Врагов? Он и понятия не имел ни о каких врагах.

Акка начала говорить таким тоном, что наверняка загибала бы пальцы, если бы они у нее были.

Когда бегаешь по парку, остерегайся лис и куниц, сказала она. На берегу надо помнить, что есть такой зверь – выдра. Даже мощеные дворы в этих замках небезопасны – ласка может просочиться в самую маленькую дырочку. Если видишь сугроб прошлогодних листьев и хочешь поваляться, убедись, что там не прячется гадюка. Сейчас они еще в спячке, но уже просыпаются. В полях поглядывай на небо – не высматривает ли добычу орел, коршун, канюк или сокол? В орешниках охотится ястреб-перепелятник. Я уж не говорю о сороках и воронах – они, может, и не опасны, но доверять им нельзя. А если думаешь, что ночью тебя никто не видит, ошибаешься. Большие ночные совы летают так бесшумно, что и не заметишь.

Мальчик выслушал наставление опытной Акки и понял, что ему не уцелеть – чересчур уж много охотников им полакомиться. Не то чтобы он боялся смерти, но ему была неприятна сама мысль, что его могут съесть.

– А что делать, матушка Акка?

– Что делать? Подружиться с мелким лесным народцем, – без секунды промедления ответила Акка. – С белками, зайцами, зябликами, синицами, дятлами, жаворонками… Если станешь их другом, они всегда предупредят об опасности, спрячут, если нужно, а в случае чего соберутся все вместе и будут защищать.

Легко сказать! Ближе к вечеру он заговорил с белкой Сирле, но наткнулся на суровый отпор.

– Даже не надейся, – сказал Сирле. – Ни на меня, ни на других. Думаешь, мы не знаем, кто ты такой? Как же, как же! Нильс-гусепас. Разве не ты в прошлом году разорил гнездо ласточки, перебил скворчиные яйца, бросил воронят в запруду? А кто ловил дроздов в силки? И не только дроздов! Страшно сказать – ты ловил в силки белок! Так что справляйся сам и скажи спасибо, что мы не объединились и не выгнали тебя отсюда. Тебе место среди таких же злодеев, как ты. Нашелся сирота!

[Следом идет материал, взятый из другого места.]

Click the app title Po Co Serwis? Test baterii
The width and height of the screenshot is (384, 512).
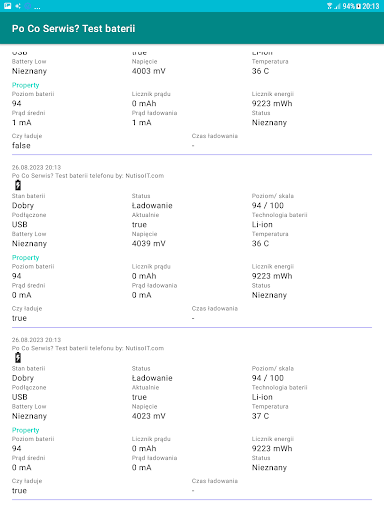[x=74, y=28]
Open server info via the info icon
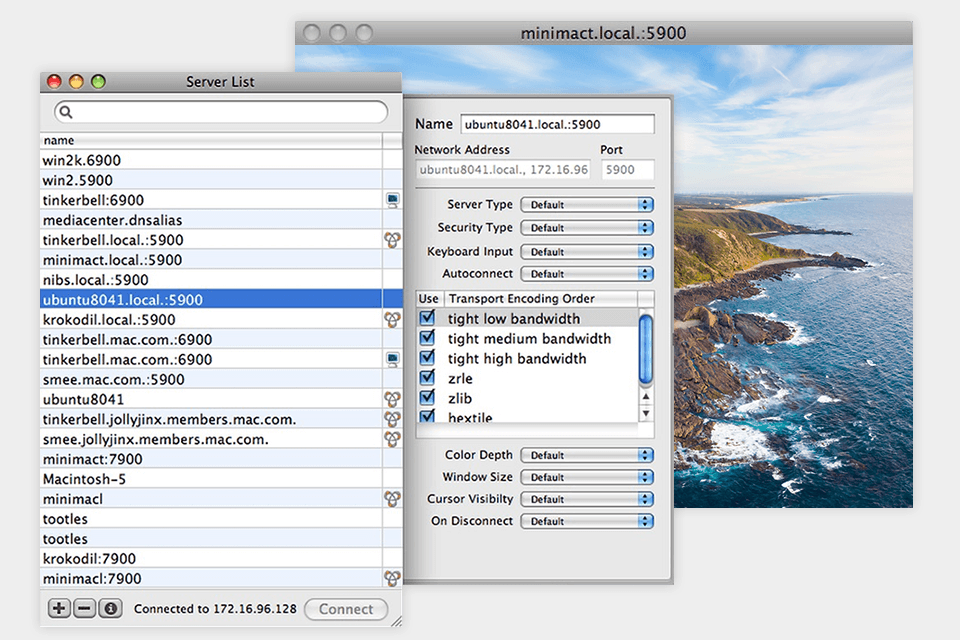The width and height of the screenshot is (960, 640). click(108, 608)
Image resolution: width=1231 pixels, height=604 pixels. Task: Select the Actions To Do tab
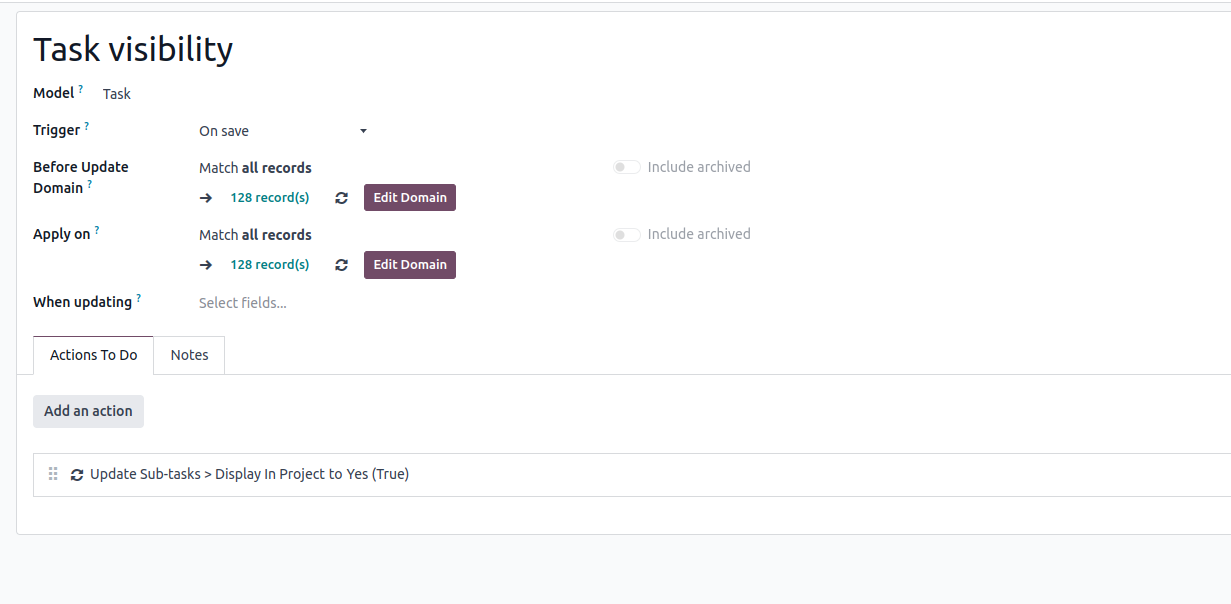93,355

Если бы только он был настоящим мальчишкой, как раньше, если бы он был настоящим Нильсом Хольгерссоном, показал бы этому нахалу. А теперь… не только не нашелся, что ответить, но еще и испугался. А вдруг мелкий лесной народец, как его назвала Акка, доложит гусям, как он проказничал, когда был большим, и его тут же выгонят из стаи? Было такое, нечего отрицать, но сейчас-то, сейчас? Что он может напроказить при таких смехотворных размерах? Положим, кое-что все-таки может. Разорить гнездо, например. Перебить яйца… да мало ли что.

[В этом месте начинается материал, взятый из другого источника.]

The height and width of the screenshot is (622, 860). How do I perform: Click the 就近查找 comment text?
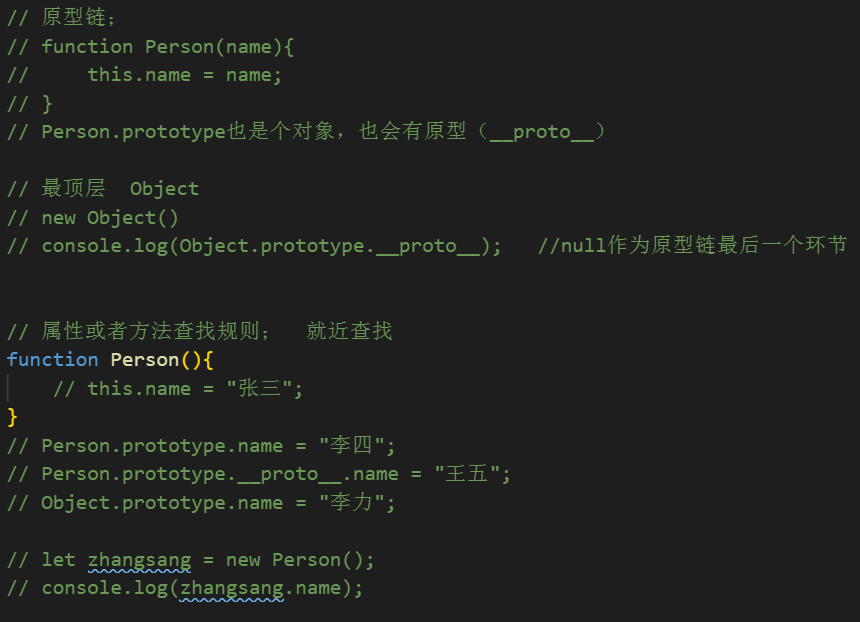[x=349, y=331]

Но желания такого почему-то не было.

Не было такого желания. Наоборот, он старался вести себя как настоящий пай-мальчик, не выдернул ни перышка из гусиного крыла, никому грубо не ответил, а когда утром увидел Акку с Кебнекайсе, даже снял шапочку, поклонился и с трудом удержался, чтобы не шаркнуть ножкой.

Весь четверг не выходила из головы мысль, что гуси не хотят брать его с собой именно из-за жестоких выходок с домашней живностью. Белый, наверное, насплетничал. Плохо дело…

И в тот же вечер услышал новость: супругу Сирле поймали в силки и увезли куда-то. А ее детишки, четыре новорожденных бельчонка, теперь наверняка умрут с голода.

И он решил во что бы то ни стало помочь беличьему семейству. Насколько это ему удалось, вы уже знаете.

В пятницу пошел погулять по парку и услышал, как зяблики чуть не на каждом кусте наперебой распевают историю, как у Сирле похитили любимую супругу, как страдали ее бельчата и как мужественный гусиный пастух Нильс, ныне Тумметот, не побоялся проникнуть в человеческое логово и принес несчастной матери ее детишек.

– Кого-кого-кого – фьють – кого мы славим в парке? – пели зяблики, а некоторые даже уточняли: в монастырском парке. – Мы славим Тумме-тумме-тумметота – фьють! Тумме-тумме-тумметот спас бельчат! Тот-тот, самый тот Тумметот!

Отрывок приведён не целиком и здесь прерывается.